[BEGIN SOURCE DOCUMENT]

This chapter presents calculations of production costs, product prices, margins and other components of the gross operating surplus(1) in the business sector. Input consumption is valued, as in the National Accounts, at replacement prices. Profitability is measured as the profit share, that is, the gross operating surplus as a share of value added.

8.2 Summary

The gross operating surplus in the business sector rose appreciably in 1991 because the average increase in variable costs was more than halved (Table 8.1). Input prices and wage costs both rose considerably more slowly than in the preceding years while the average product price continued to rise almost as much as before. The growth of the operating surplus came almost entirely from the production of services, with some fall in the surplus from branches producing goods. The industrial gross surplus and profit share decreased appreciably, while the levels were largely unchanged in construction. The picture of the services sector is somewhat less favourable if one excludes 1 and 2-family houses and leisure dwellings.
Table 8.1 Business sector gross operating surplus
 Billion Change, per cent or
 SEK percentage points
 Current
 prices
 1990 1991 1992 1993 1994
Mining and
 manufacturing
Gross surplus 76.2 -8.3 0.2 10.9 9.7
Profit share(1) 28.4 -1.8 0.8 2.1 0.9
Construction
Gross surplus 22.2 4.7 -18.7 -50.7 -10.3
Profit share 24.7 0.1 -2.5 -8.9 -0.7
Other business
Gross surplus 292.5 11.6 10.8 1.7 1.3
Profit share 50.2 1.4 2.2 0.4 -0.6
All bransches
Gross surplus 390.9 7.4 7.4 0.9 2.5
Profit share 41.6 0.9 2.0 0.5 -0.3
Unassigned items(2)
Banking services -63.6 - - - -
Wage costs -3.3 - - - -
Other 9.6 - - - -
Total business
 sector
Gross surplus 333.6 11.6 7.9 -2.0 1.0
Profit share 37.6 1.7 2.5 0.3 -0.5
Total excl. 1 and
 2-family houses
 and secondary
 dwellings
Gross surplus 241.9 7.8 9.8 -3.1 0.9
Profit share 30.4 0.8 2.6 0.1 -0.5
(1) Gross surplus in per cent of value added at factor prices.
(2) A branschwise breakdown of the business sectors's consumption of banking ser
vices is
not available. The Other item consists mainly of the descrepancy between estimat
ed and
paid indirect taxes.


In 1992 the gross operating surplus is expected to go on rising at total level, while the profit share improves more rapidly than last year. The fall in the industrial surplus is slackening and an increased average profit margin gives an improvement in the profit share. In construction, on the other hand, the gross surplus and the profit share are falling sharply. The combined profit share for the branches producing goods is calculated to rise. Both the gross surplus and the profit margin as well as the profit share are continuing to rise in the services sector. The banks, for instance, need to increase their interest margins to offset substantial credit losses. The gross operating surplus for the banks also benefits from the abolition of the turnover tax on securities at December 1991.

[END SOURCE DOCUMENT]
[BEGIN RECORDED INFORMATION]

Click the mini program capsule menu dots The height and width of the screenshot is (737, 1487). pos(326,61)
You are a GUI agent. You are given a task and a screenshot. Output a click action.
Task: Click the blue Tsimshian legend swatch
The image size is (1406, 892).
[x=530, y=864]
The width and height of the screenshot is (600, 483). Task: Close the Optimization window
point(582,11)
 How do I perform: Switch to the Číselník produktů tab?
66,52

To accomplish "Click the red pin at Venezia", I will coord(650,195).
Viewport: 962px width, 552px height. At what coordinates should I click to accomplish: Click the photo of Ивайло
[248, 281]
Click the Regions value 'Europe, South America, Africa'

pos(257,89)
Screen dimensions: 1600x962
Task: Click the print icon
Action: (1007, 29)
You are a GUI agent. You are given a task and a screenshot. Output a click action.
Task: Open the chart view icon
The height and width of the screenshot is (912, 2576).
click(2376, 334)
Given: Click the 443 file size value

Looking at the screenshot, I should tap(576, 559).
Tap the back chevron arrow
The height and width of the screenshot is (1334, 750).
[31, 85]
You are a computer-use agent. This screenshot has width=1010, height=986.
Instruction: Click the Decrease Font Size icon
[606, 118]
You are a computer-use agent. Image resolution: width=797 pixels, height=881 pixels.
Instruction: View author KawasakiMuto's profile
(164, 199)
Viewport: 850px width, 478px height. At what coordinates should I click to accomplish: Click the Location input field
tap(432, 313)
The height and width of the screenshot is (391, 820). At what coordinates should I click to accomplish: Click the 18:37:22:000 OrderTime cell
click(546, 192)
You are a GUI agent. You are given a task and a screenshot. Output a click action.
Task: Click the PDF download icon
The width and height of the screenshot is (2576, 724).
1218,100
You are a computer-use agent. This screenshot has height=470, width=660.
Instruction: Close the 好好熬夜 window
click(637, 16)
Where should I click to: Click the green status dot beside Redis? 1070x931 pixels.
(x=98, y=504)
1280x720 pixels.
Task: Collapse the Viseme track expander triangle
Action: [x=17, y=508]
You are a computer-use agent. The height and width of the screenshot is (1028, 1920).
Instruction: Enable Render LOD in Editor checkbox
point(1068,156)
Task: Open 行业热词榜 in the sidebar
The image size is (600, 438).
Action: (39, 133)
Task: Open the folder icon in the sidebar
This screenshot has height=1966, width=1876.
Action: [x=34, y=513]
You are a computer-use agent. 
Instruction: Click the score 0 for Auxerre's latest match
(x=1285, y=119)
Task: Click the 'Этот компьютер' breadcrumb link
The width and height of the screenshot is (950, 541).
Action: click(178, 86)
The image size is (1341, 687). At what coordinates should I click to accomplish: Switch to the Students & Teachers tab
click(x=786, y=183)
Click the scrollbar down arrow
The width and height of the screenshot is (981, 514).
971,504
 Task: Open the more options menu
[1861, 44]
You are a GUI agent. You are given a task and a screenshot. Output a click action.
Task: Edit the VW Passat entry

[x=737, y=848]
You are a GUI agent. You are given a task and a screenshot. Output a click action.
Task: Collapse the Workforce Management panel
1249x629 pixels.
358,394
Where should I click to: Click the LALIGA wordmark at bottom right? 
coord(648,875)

[END RECORDED INFORMATION]

:: PROMPT A ::
According to the business sector profitability text, how is profitability measured?
:: PROMPT B ::
Put the rows from the line containing "Task: Open the more options menu" through the end of the rows into a Markdown table with two columns, No. and Line. Number each line, and leave out blank lines.

:: TASK SOLUTION A ::
As the profit share, the gross operating surplus as a share of value added.

:: TASK SOLUTION B ::
| No. | Line |
|---|---|
| 1 |  Task: Open the more options menu |
| 2 | [1861, 44] |
| 3 | You are a GUI agent. You are given a task and a screenshot. Output a click action. |
| 4 | Task: Edit the VW Passat entry |
| 5 | [x=737, y=848] |
| 6 | You are a GUI agent. You are given a task and a screenshot. Output a click action. |
| 7 | Task: Collapse the Workforce Management panel |
| 8 | 1249x629 pixels. |
| 9 | 358,394 |
| 10 | Where should I click to: Click the LALIGA wordmark at bottom right?  |
| 11 | coord(648,875) |